ClearPlay, sorti il y a peu aux Etats-Unis, permet aux parents de censurer les passages de leur choix dans les films hollywoodiens. Les professionnels du cinéma, irrités, estiment que cela dénature leurs films.

kill bill 80 et 190 © INTERNE

"Le Gladiateur" sans hémoglobine, "Quand Harry rencontre Sally" asexué, "Matrix" lavé de ses gros mots: ce sont les miracles du "ClearPlay", un nouveau copieur de DVD qui supprime les scènes violentes, érotiques et les expressions vulgaires selon le bon vouloir des consommateurs.

Le sein de Janet

Peu après "l'affaire du sein dénudé de Janet Jackson", le géant du commerce de détail Wal-Mart a lancé "ClearPlay". Pour 79 dollars, il propose des filtres éliminant les scènes critiques dans plus d'une centaine de films. Pour le grand bonheur des "moralistes" et au grand dam des cinéastes, la société offre, pour un abonnement mensuel de près de cinq dollars, des filtres supplémentaires pour près de 500 films.

Matt Jarman et son frère Lee ont créé ClearPlay à Salt Lake City, la "cité des mormons". Se défendant d'avoir été animé par un motif religieux, Matt Jarman explique qu'il voulait "avec sa femme et ses trois filles pouvoir regarder les films ensemble".

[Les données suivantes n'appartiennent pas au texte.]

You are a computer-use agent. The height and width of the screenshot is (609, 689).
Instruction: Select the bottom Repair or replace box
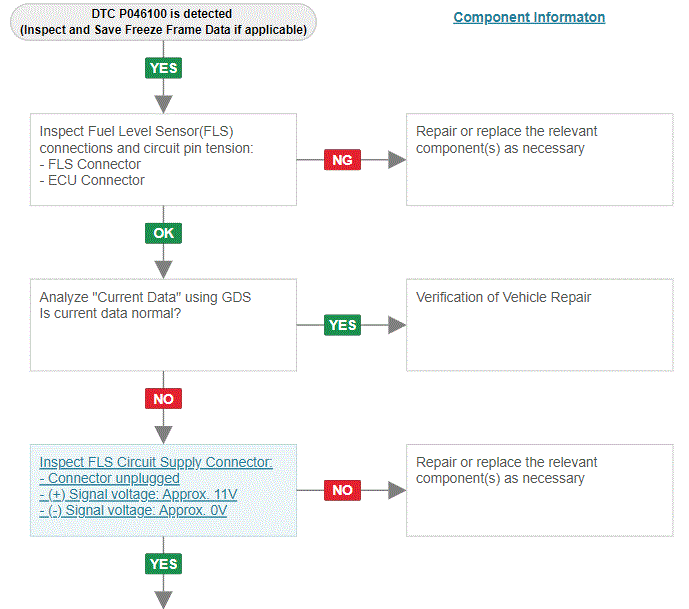click(x=540, y=490)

Pour Dave Arland, de la société Thomson qui commercialise le copieur sous la marque RCA, "c'est un bon outil pour permettre aux parents de contrôler ce que regardent leurs enfants sans passer à côté d'un bon film".

"Violation de la loi"

Un point de vue que ne partage pas le Syndicat des réalisateurs américains, tel que Steven Spielberg, soutenu par les studios Disney, MGM, Warner Bros., Sony, DreamWorks, Universal, Fox et Paramount.

"Ces logiciels éditent des films pour les conformer à la vision de ClearPlay d'un film, plutôt que de laisser le public regarder et juger par lui-même ce que les scénaristes ont écrit, ce que les acteurs ont dit et ce que les réalisateurs ont filmé", selon le syndicat. "C'est une violation de la loi et il est incorrect de faire de l'argent en vendant des logiciels qui transforment l'objectif des films que vous n'avez pas créés et qui ne vous appartiennent pas", ajoute-t-il.

La force de l'imagination

Ce n'est pas ClearPlay qui "modifie" les films, réfute la société. "Ce sont les parents qui décident, nous leur donnons les options", fait-elle valoir. Les options sont multiples et variées: trois grandes catégories (violence, nudité, langage) se subdivisent en 14 sous-catégories que les parents peuvent activer individuellement ou toutes ensembles.

"Trop souvent, les coupures font un bruit sourd, supprimant des bouts de phrases" laissant la place à "un espace vide" ou à des bips, critique le quotidien populaire USA Today. Les coupures sont "tellement évidentes qu'elles peuvent piquer la curiosité des jeunes esprits. Parfois une imagination fertile peut être pire que la réalité", conclut-il.